Our Approach

“I really like the way you approach the work, with scientific rigor but also passion and empathy.”
Rebecca Patton, Wildlife Conservation Network

We have a long-term approach to conservation and have been working inside the Niassa Reserve since 2003. Our main focus is on the African lion but we work to conserve all carnivores in Niassa. Our small team is almost exclusively Mozambican (other than Colleen and Keith Begg) with a focus on hiring and training Niassa residents and mentoring young Mozambican conservationists.

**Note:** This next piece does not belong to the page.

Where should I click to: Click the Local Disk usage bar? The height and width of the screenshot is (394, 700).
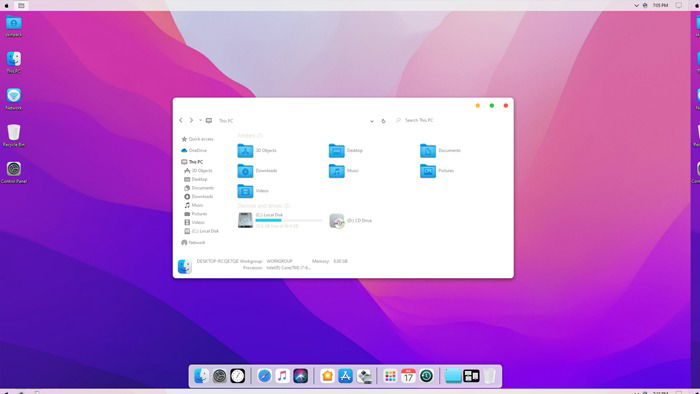click(289, 220)
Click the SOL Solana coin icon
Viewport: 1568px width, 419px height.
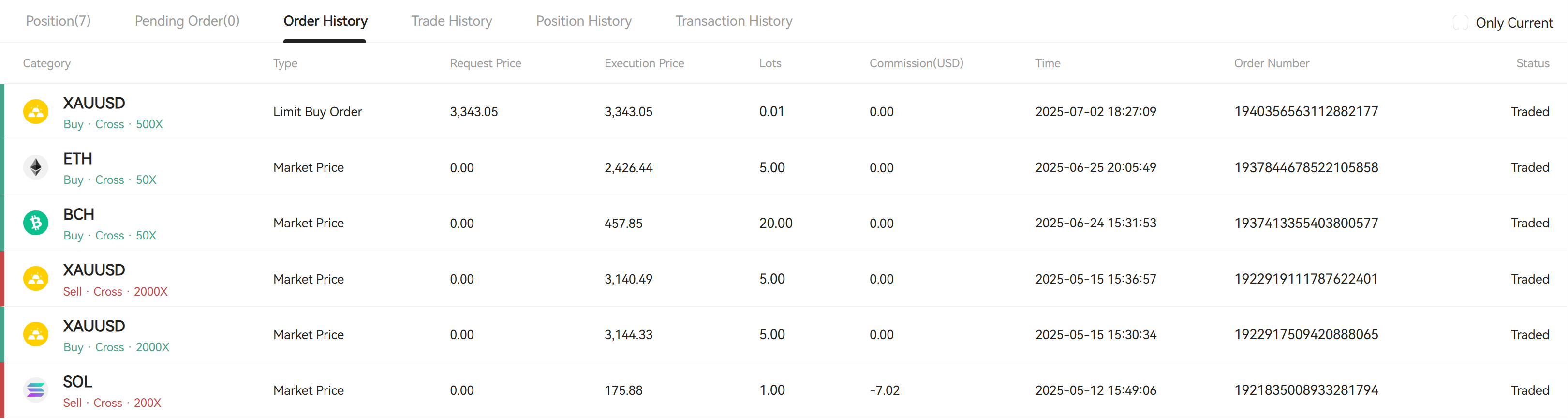tap(36, 390)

Our aim is to build a sustainable “lion friendly” community, working in close collaboration with the Mozambican management authority, local communities and tourism operators. All of our work is community-based, and encompasses environmental education, reducing human-carnivore conflict in its various forms and providing skills training, alternative incomes and increased food security. We consider everyone a participant, with a particular focus on children in the 9 to 11-year-old age group, local hunters, women, teachers, and spiritual and traditional leaders. We believe in a small ecological footprint, collaboration at all levels, and in small successes that can be scaled up through working with other conservation agencies and partners.

Our work is as much about people as it is about lions and other carnivores. While our work is based on sound research and monitoring, research is seen as a tool not an end goal. The end goal must be to find and implement sustainable solutions to threats.

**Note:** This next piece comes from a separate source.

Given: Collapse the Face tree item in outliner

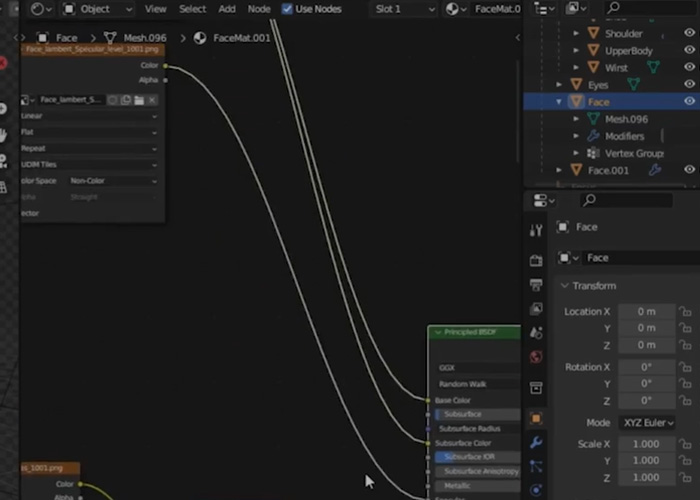Looking at the screenshot, I should click(x=559, y=102).
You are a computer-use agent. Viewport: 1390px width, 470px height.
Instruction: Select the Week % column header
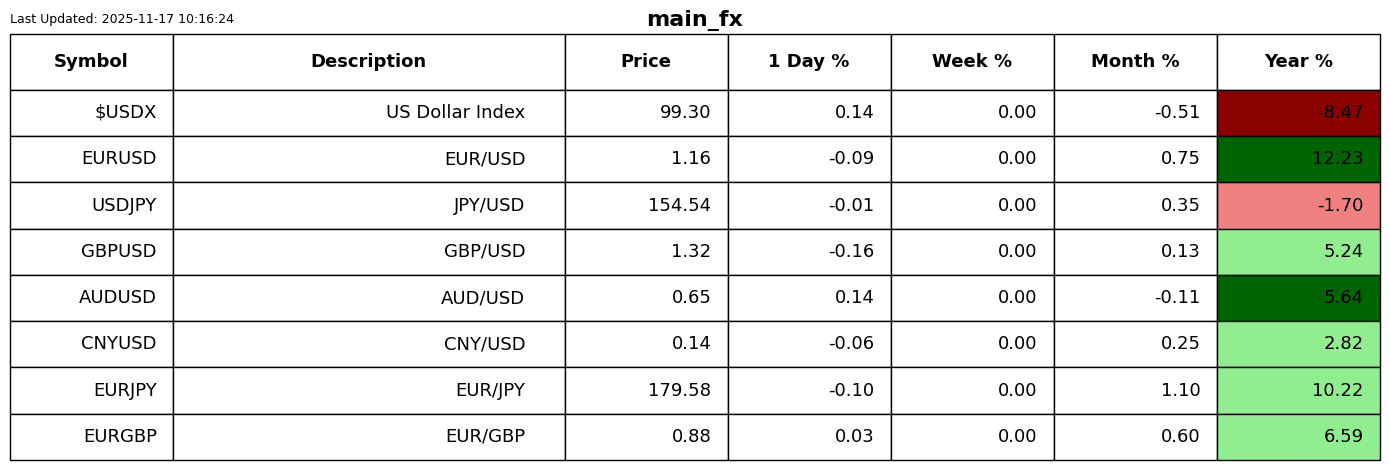pyautogui.click(x=972, y=62)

We have a four-pronged approach:

  • Targeted and pragmatic research and monitoring to understand the threats, find solutions and assess their effectiveness;
  • Testing and implementation of specific solutions to reduce threats;
  • Community outreach and education to share what we have learned, provide assistance and build goodwill for conservation;
  • Mentorship and capacity-building of local communities and conservationists

In addition to carnivores, we focus on the environmental education and well-being of the people of Niassa. Villages inside the Reserve support more than 35,000 people who live a subsistence lifestyle with little food security, high levels of poverty, poor health care and low levels of employment.

Conservation must provide tangible, real benefits from conservation for local communities if it is to be successful. Our priority must be on developing sustainable, locally derived ways to keep people safe from attack by lions and other carnivores. In addition environmental education and equitable revenue sharing can build tolerance. A multifaceted, holistic and adaptive approach that monitors success and failure is essential.

We believe in collaboration at all levels, and in small successes that can be scaled up with other conservation agencies. Conservation is a process not an end goal.